On Self Abandonment as Survival
Many clients come to therapy wanting to change patterns they describe as people-pleasing, poor boundaries, or chronic self-abandonment. These behaviors feel frustrating and confusing, especially when they continue long into adulthood.
But these tendencies rarely appear out of nowhere. Yet it’s a tricky thing to approach for a number of reasons, most notably, because these behaviors can be rooted in so many different things that are rarely obvious.
Often times, our persistent drive to accommodate and acclimate to the needs of others requires an abandonment of our own wants, needs, and desires.
I speak from experience when I say this next part: in extreme cases, our wants and desires are not merely hidden away for safekeeping. Instead, they become forgotten entirely as part of an adaptive survival strategy.

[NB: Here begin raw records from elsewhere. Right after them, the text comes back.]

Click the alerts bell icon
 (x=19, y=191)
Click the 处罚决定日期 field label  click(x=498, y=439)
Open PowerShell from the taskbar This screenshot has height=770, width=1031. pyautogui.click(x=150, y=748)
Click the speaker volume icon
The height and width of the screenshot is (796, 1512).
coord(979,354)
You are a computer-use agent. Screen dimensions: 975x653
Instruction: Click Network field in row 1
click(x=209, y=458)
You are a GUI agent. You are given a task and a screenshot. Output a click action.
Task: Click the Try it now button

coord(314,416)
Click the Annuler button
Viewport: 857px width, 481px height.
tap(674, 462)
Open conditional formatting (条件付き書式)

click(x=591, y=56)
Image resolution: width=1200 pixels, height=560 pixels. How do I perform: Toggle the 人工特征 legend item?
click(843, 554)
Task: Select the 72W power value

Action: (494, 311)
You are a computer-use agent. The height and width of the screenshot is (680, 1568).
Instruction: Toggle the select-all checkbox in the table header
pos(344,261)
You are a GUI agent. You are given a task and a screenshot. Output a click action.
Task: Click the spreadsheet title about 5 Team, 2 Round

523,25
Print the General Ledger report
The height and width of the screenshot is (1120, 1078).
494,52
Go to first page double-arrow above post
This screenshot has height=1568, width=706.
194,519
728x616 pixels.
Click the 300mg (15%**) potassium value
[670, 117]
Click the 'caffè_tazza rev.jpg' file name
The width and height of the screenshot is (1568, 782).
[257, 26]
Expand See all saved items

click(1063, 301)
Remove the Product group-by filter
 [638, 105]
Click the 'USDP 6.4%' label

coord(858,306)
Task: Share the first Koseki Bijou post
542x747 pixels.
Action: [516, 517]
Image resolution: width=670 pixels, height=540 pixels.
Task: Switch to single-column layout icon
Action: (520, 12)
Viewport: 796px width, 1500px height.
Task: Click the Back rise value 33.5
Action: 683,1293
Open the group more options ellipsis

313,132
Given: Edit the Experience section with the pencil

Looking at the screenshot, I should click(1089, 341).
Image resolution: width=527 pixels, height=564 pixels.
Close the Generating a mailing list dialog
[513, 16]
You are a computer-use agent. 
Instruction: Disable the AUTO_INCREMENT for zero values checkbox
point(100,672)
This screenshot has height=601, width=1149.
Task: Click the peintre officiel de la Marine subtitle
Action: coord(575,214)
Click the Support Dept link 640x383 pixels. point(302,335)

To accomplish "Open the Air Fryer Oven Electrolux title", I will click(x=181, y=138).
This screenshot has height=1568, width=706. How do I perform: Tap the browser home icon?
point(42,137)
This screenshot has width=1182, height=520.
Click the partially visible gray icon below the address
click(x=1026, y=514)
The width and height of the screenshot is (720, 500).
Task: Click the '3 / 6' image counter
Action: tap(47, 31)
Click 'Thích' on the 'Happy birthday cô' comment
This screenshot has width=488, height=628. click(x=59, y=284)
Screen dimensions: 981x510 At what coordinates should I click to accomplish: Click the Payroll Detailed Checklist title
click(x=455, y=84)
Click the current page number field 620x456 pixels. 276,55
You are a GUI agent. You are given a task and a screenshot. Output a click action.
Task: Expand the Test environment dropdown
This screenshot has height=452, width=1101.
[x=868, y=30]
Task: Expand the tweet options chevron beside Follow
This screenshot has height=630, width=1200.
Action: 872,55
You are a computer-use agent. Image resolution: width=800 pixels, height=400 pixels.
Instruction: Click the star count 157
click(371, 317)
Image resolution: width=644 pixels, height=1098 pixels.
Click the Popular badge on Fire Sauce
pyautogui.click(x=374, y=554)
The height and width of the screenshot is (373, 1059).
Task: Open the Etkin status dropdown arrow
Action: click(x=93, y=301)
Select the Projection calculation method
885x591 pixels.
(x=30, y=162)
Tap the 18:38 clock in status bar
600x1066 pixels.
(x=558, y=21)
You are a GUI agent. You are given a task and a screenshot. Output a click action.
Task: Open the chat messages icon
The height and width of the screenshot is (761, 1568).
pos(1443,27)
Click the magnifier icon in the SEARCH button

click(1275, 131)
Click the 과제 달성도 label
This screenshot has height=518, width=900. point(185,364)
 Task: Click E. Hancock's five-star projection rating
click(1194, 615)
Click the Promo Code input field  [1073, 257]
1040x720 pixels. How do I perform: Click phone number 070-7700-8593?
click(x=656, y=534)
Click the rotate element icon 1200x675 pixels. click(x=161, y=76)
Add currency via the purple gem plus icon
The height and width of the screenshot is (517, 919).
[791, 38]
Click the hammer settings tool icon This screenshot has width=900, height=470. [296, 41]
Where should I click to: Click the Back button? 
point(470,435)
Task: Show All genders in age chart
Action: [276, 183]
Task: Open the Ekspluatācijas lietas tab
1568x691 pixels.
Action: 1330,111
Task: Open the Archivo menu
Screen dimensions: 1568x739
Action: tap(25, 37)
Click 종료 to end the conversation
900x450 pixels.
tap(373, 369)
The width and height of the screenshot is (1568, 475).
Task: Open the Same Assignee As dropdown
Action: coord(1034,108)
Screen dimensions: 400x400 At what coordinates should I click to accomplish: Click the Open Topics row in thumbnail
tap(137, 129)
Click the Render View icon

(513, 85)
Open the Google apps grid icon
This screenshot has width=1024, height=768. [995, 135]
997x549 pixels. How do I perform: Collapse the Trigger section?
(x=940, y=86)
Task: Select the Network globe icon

When Survival Means Forgetting Yourself
We can lose touch with what inspired us in our earliest years. We forget what it felt like to move freely toward what we are most curious about, towards joy, creativity, or desire. Sometimes, we even forget what it feels like to want anything at all.
I cannot tell you how many times in my life I’ve started to feel something— I mean anything from happiness to sadness to anger— only to immediately feel the sharp sting of scrutiny.
As the gulf between myself and my present experience widened, the sense of despair and frustration became all-consuming. It always culminated in the same thing, posed both as a genuine question and ferocious indictment:
What the hell is wrong with me?
The Truth About Trauma Responses and Dysfunctional Family Systems
The truth is: there was never anything inherently wrong with me.
Not in the way the question implied and certainly not if you saw me in the context of my family system.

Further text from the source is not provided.